(Reading passage)
-*-
Thursday, July 20, 2006

"Wanna get distracted?"

Having a giant ass pimple taking up residence on my chin reminds me that I'm not as wonderful and sparkly as my distorted mind likes to think I am. I am just a normal person. Like you. I often forget about the "regular" people. You know, the ones who don't watch Colbert or Project Runway or even own a TiVo. The ones who think skinny jeans are still in. No, I'm not that terribly narcissistic, but we all have those moments where we believe we're so much better than the people we're surrounded by. Then again, not everyone saw me at Starbucks tonight making lists of countries entitled "Axis of Evil" and "Axis of Love" with my other PoliSci friends. Ergo, this last paragraph is moot. I am as ridiculous and Myspaced out as the rest of the 18-25 demographic in the United States of America (which we put under Axis of Love, by the way).

PMS catches me by surprise every month, usually immediately after I have polished off an entire package of Chips Ahoy. I go to bed in the morning rosey cheeked and red eyed and wake up mid afternoon to a face that can only be recreated with the help of those make up wizards at Lucusfilm.



"I can connect the dots to reveal a picture!" a friend jokes with me about her face one evening when I complain that I am "molting". "Seriously," she rolls her eyes, "Don't talk to me about your skin "problems.""
She sounds like my dermatologist.
"And what are you here for?" She had asked me the first time I walked into her office my senior year.
I looked at her like she was nuts, "This?!" I pointed to the mound on my face.
"So... I guess... acne?" she shrugs. "Is that it?"
I wasn't overreacting.

Prom was almost a disaster, thank G-d for Photoshop, no joke. Just days before the Oscars of High School, I felt the mother of all pimples just ready to erect itself like the Empire State Building on my face. By Monday of that week it was red, angry, and fucking huge.
-*-
(Recorded data)
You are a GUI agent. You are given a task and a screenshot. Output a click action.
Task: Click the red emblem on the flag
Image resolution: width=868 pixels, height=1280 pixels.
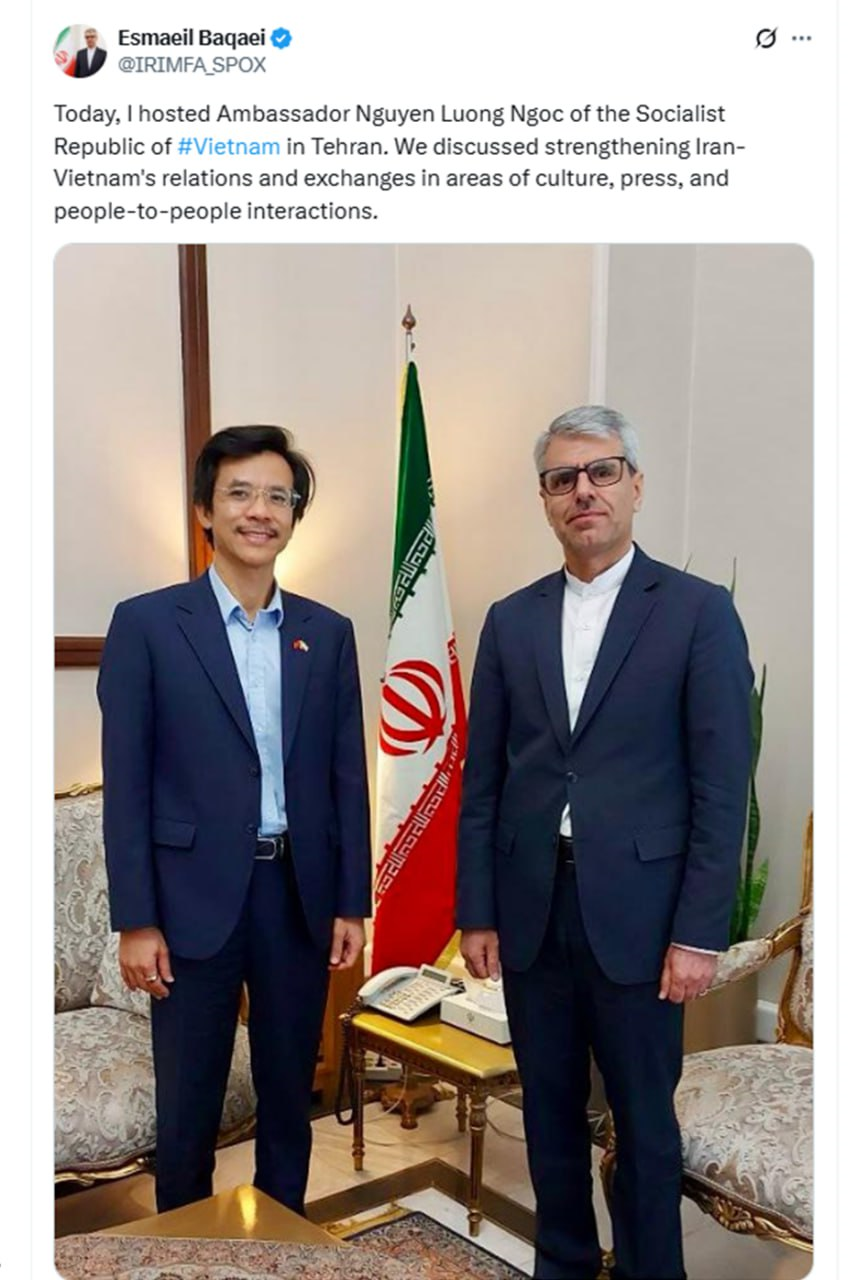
-*-
(Stated exercise 1)
In the blog post, what titles did the writer and the PoliSci friends give their lists of countries?
(Stated exercise 2)
Does each statement agree with the blog post? Answer yes or no for each, and quote the words from the blog post that decide it.
(a) The dermatologist asked the writer what the visit was for.
(b) The writer and friends put the United States under "Axis of Evil."
(c) PMS usually catches the writer right after finishing a package of Oreos.
(Stated exercise 3)
Continue the blog post from its last sentence, picking up with the pimple in the week before prom.
The data comes from a different source than the blog post.

(Exercise answer 1)
"Axis of Evil" and "Axis of Love."

(Exercise answer 2)
(a) Yes: "And what are you here for?"
(b) No: "(which we put under Axis of Love, by the way)"
(c) No: "usually immediately after I have polished off an entire package of Chips Ahoy"

(Exercise answer 3)
"Oh my lord," I recall my mother saying. "You don't have to go to school today." She didn't even know at the time that I was also sick on top of it, she had just seen me without make up.

I didn't go to school for three days. Not because I was sick, that I could handle, but the pimple was massive. Perhaps you think I am vain. I'd say yes, but then I would also think you'd never been a seventeen year old girl with appearance issues stuck going to a high school where a nice percent of her senior class hoped she'd vanish out of thin air (something to do with pictures of people while they were drunk being shown to some people in the administration. No big. And it turns out, they weren't the important people in my life anyway. You live, you learn. I have great friends now.).

"Stephanie wouldn't go to school if she had a bad hair day," I recall a best friend telling me my eighth grade science teacher had said while I was gone, again, one day. She was pretty much correct. But I didn't really even need a good excuse to be absent. It got to the point where if I woke up five minutes late, I'd find a reason not to go to school. Or sometimes, I'd just leave early. By the middle of Freshman year I was on a first name basis with Mary in the attendance office. By the end of the year I didn't even bother to fake cough as I picked up a pass excusing me from school at 8:30 AM.

Mind you, school started only at 7:30 AM.

"I don't understand how you live the way you do and not die," a friend once commented.
"Luck and stupidity go hand in hand," I would counter.
"Don't you have some sort of a work ethic?" my sister, the younger more studious version of myself, asked me my Junior year.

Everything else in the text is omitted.